Task directions -> Reproduce the data that opens with the line containing "Place cursor on" and closes with the line containing "pos(170,19)", both lines included. Leave the pictures out.

═════ Records to use

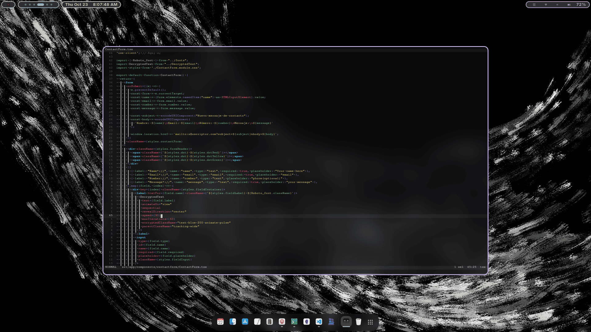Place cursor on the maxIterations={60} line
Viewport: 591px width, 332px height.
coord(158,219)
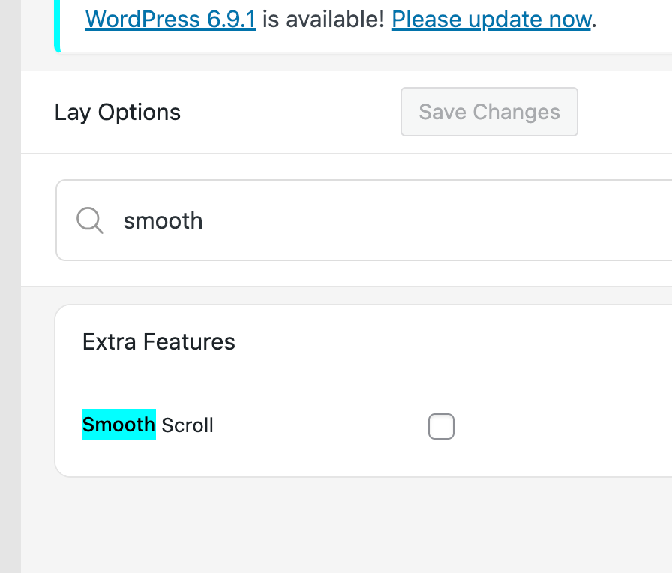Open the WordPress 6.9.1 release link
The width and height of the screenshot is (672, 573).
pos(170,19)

══════════
═════ Records to use

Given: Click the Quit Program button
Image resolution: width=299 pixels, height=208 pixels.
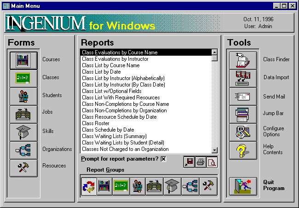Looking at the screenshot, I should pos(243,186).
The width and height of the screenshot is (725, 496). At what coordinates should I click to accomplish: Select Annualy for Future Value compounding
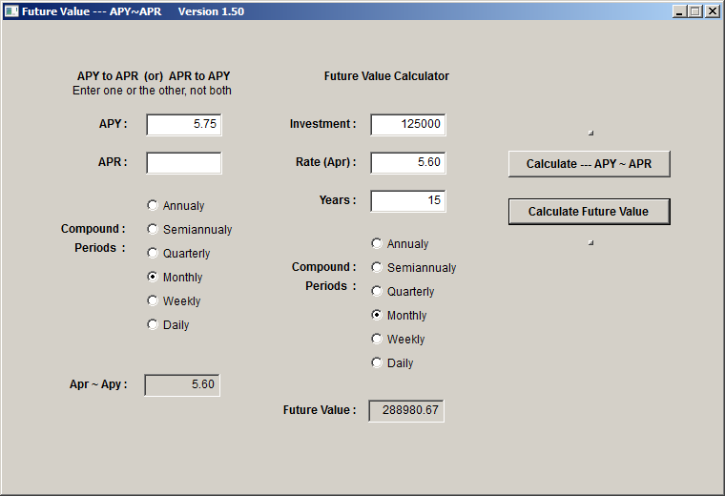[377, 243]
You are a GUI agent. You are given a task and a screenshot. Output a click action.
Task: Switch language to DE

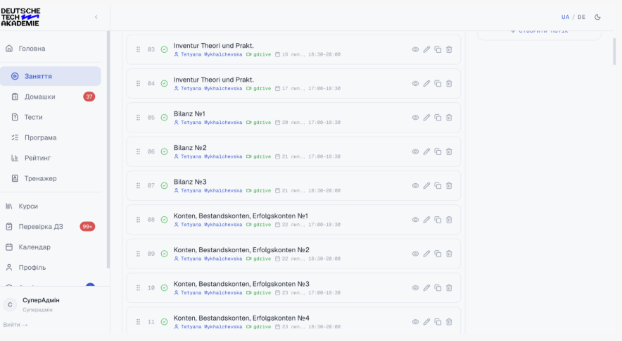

══════════
═════ Records to use

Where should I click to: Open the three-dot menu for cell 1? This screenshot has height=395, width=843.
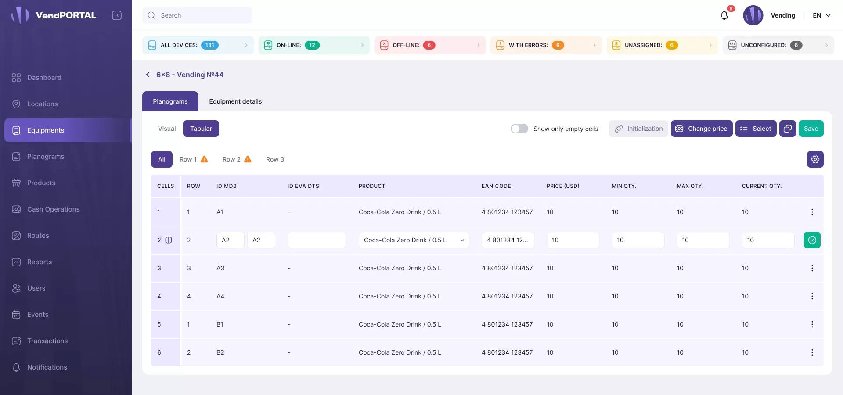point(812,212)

══════════

Answer to the problem ->
Place cursor on the maxIterations={60} line
Viewport: 591px width, 332px height.
coord(158,219)
Open the WordPress 6.9.1 release link
The width and height of the screenshot is (672, 573).
pos(170,19)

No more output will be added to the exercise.